** To do **
Give the lines of the records as a numbered list, skipping blank lines, and leave the pictures out of the answer.

** Material provided **
════

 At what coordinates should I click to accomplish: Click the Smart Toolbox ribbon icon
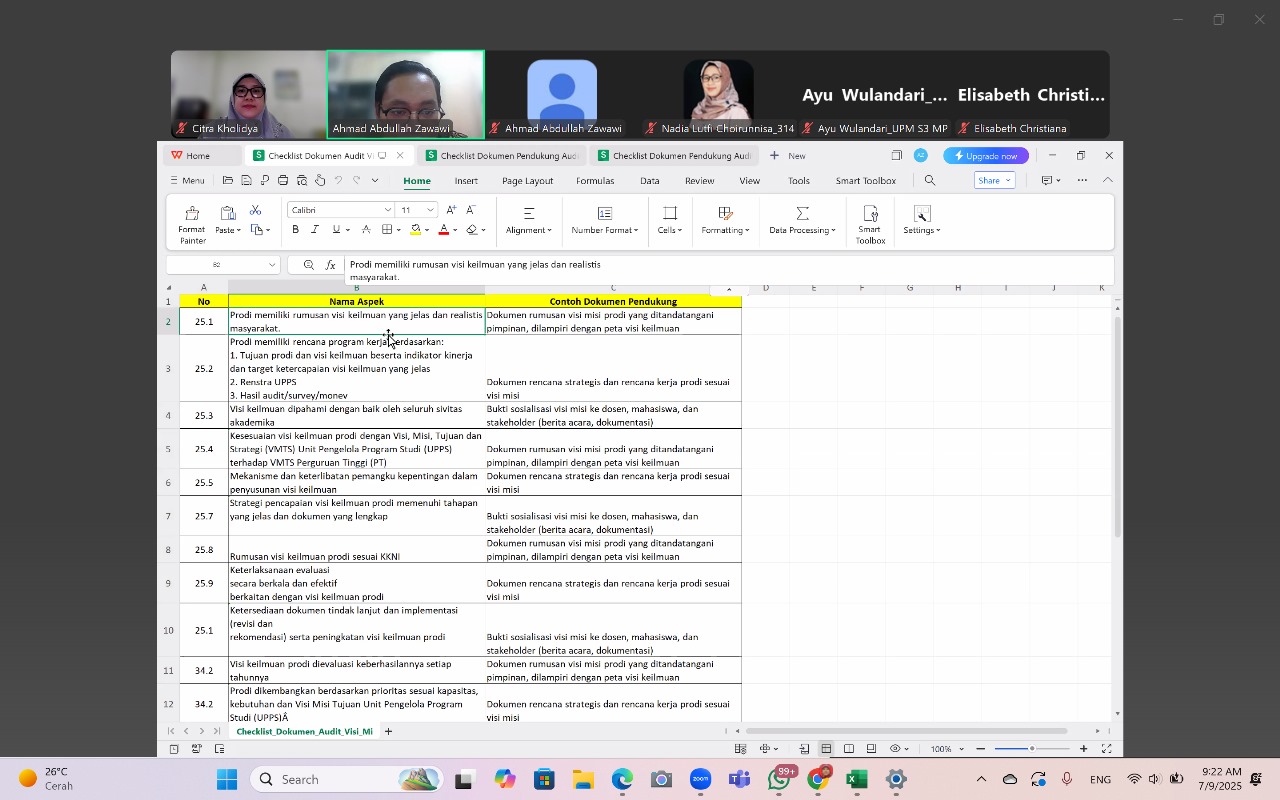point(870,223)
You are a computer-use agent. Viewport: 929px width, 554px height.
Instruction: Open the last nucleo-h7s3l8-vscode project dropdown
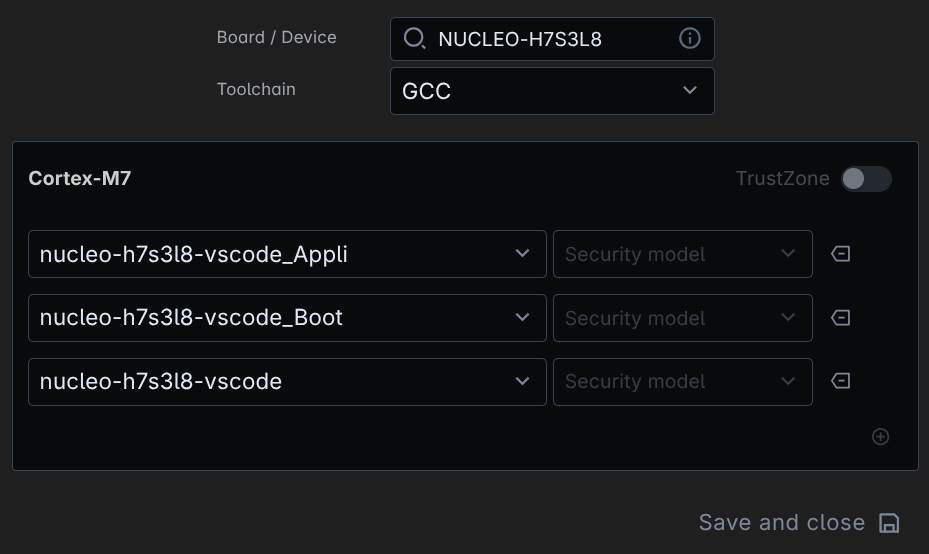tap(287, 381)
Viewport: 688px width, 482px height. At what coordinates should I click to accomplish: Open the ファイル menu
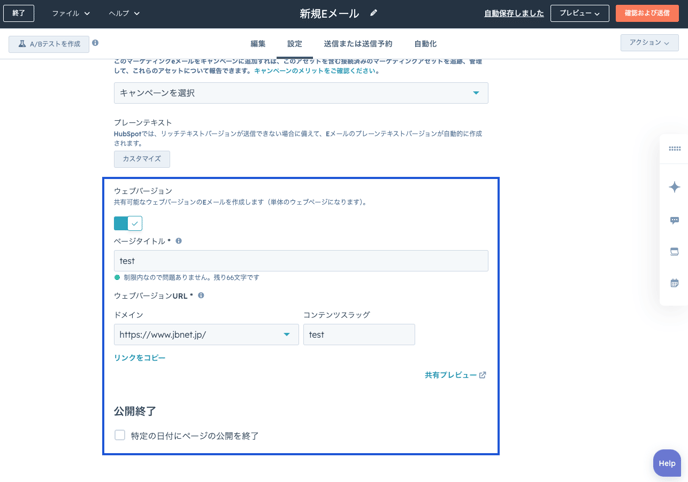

════

** Response to the task **
1.  At what coordinates should I click to accomplish: Click the Smart Toolbox ribbon icon
2. point(870,223)
3. You are a computer-use agent. Viewport: 929px width, 554px height.
4. Instruction: Open the last nucleo-h7s3l8-vscode project dropdown
5. tap(287, 381)
6. Viewport: 688px width, 482px height. At what coordinates should I click to accomplish: Open the ファイル menu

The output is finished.